The key point is this: we need to recognise that the solution to too many agencies is not a reversion to a 1950s-style system of governance. Government departments are the linchpin for delivery of State services. But the essential function of departments is to implement the policies of the government of the day. They must do so within strict rules, with discretion and without criticising government policies. Social radicalism is not a civil service function. Neither is advocacy.
Government departments, no matter how innovative, are large bureaucratic institutions. With their broad remit, they are unable to give the sustained focus and attention to particular areas of activity that smaller, more activist State agencies can. Necessarily, they are at a greater remove from the local, intimate knowledge of particular groups or problem areas. Because of their size and way of functioning, they are not able to respond in the rapid and nimble way a good State agency can. Indeed, one of the major weaknesses of the McCarthy report is the almost exclusive reliance it places on large-scale as the route to effectiveness. As American commentator Thomas Friedman said, in the age of globalisation it is not size that is important but speed. Before, the big ate the small. Now, the fast eat the slow.
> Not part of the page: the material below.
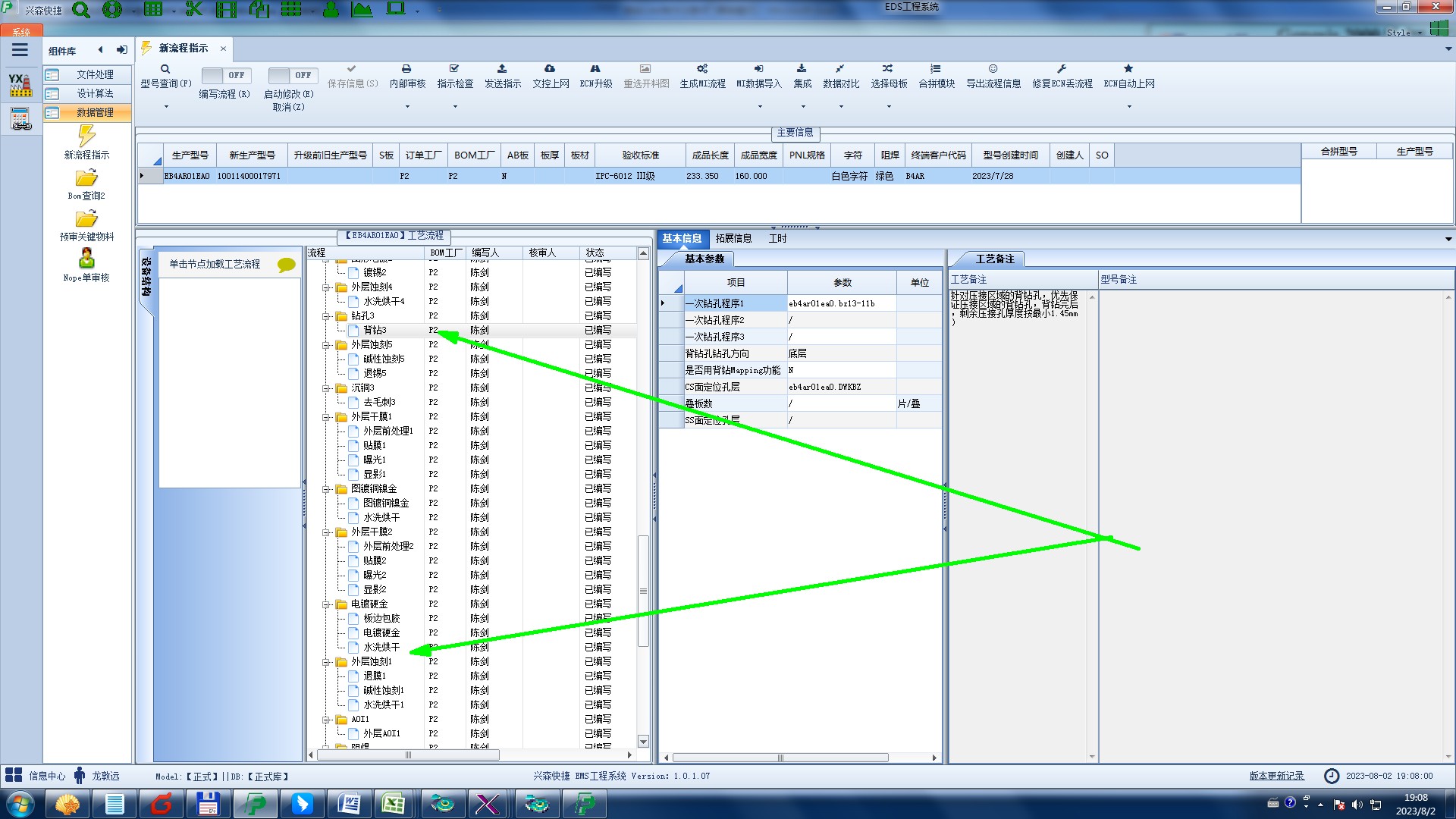
Task: Open 新流程指示 lightning icon in sidebar
Action: click(86, 136)
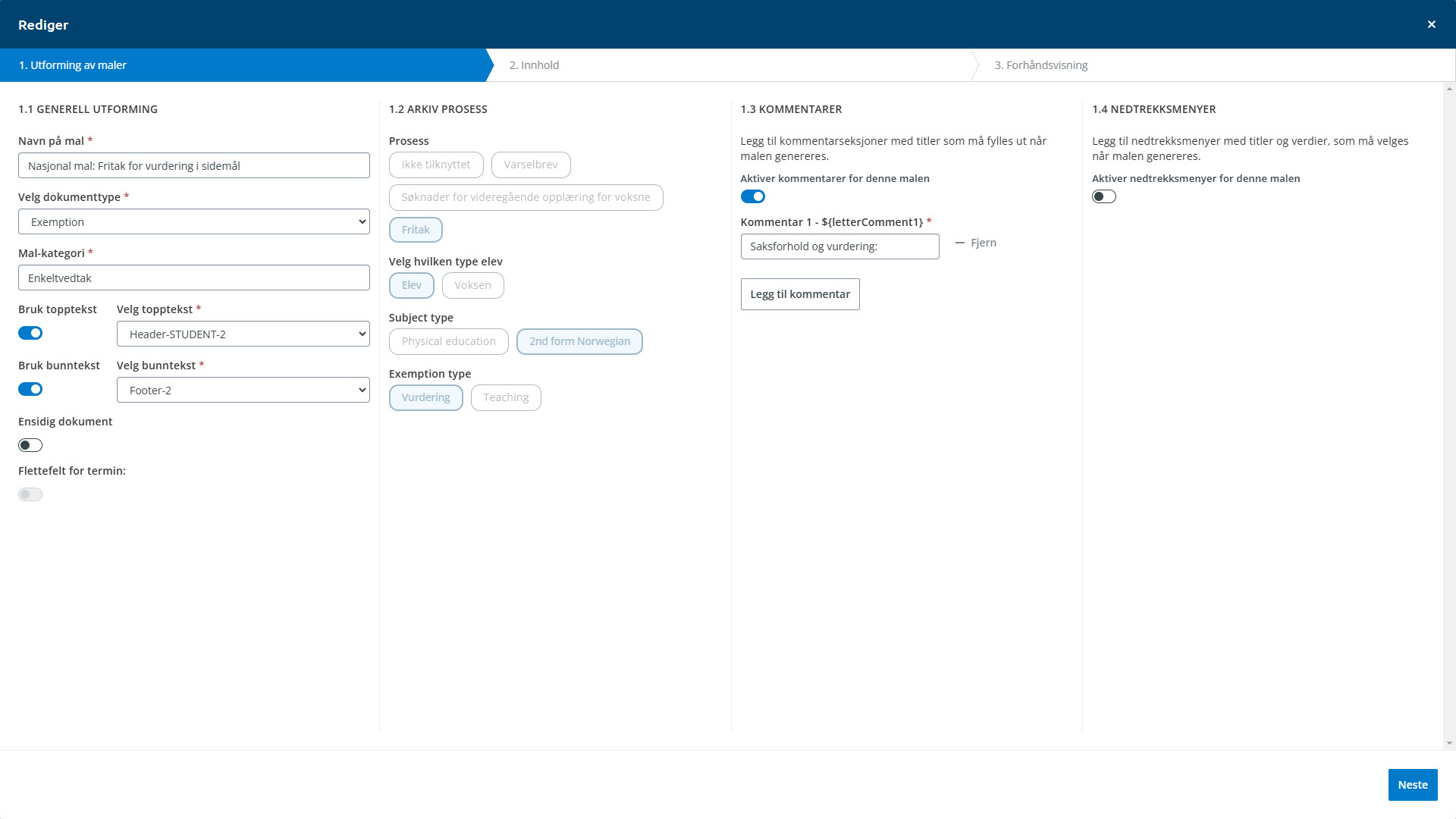Click the scrollbar down arrow
This screenshot has height=819, width=1456.
[1449, 743]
In any case, we have recently had painful reminders from the Ryan report of just how spectacularly a government department can fail. Had there been at that time even a semblance of an independent State agency with a specific brief to protect children, akin to the Ombudsman for Children’s Office, it is hard to envisage such sustained physical and sexual abuse occurring that happened under the watch of the Department of Education.
In the months ahead, important decisions will be taken. We need to be vigilant that in the rush to a kind of pseudo-efficiency we don’t create further problems for the future.
We must be careful that we don’t undermine the progress we have made over the past decade in creating a modern developmental State – that networked web of Government departments, State and other agencies – capable of delivering the mixture of income support and tailor-made services identified as the most effective way to tackle a complex issue like social exclusion.
A command-and-control-style government cannot deliver nuanced, bespoke solutions like that.
No doubt, in some redoubts, there may be a longing for the paradise lost of command-and-control government. But that is what it is – paradise lost; and it was never much of a paradise anyway.
If that mindset prevails, State agencies will be indiscriminately shut down, or amalgamated into Government departments. We will be assured that their functions will continue. And then?
I will leave the last word to Moynihan (adapt as necessary for Ireland): “But the pattern persists: the bright idea, the new agency, the White House swearing-in of the first agency head, the shaky beginning, the departure 18 months later of the first head, replacement by his deputy, the gradual slipping out of sight, a budget bureau reorganisation, a name change, a new head, this time from the civil service, and slowly obscurity covers all.”
Never was sober reflection and considered debate more needed in Ireland than in the coming three months.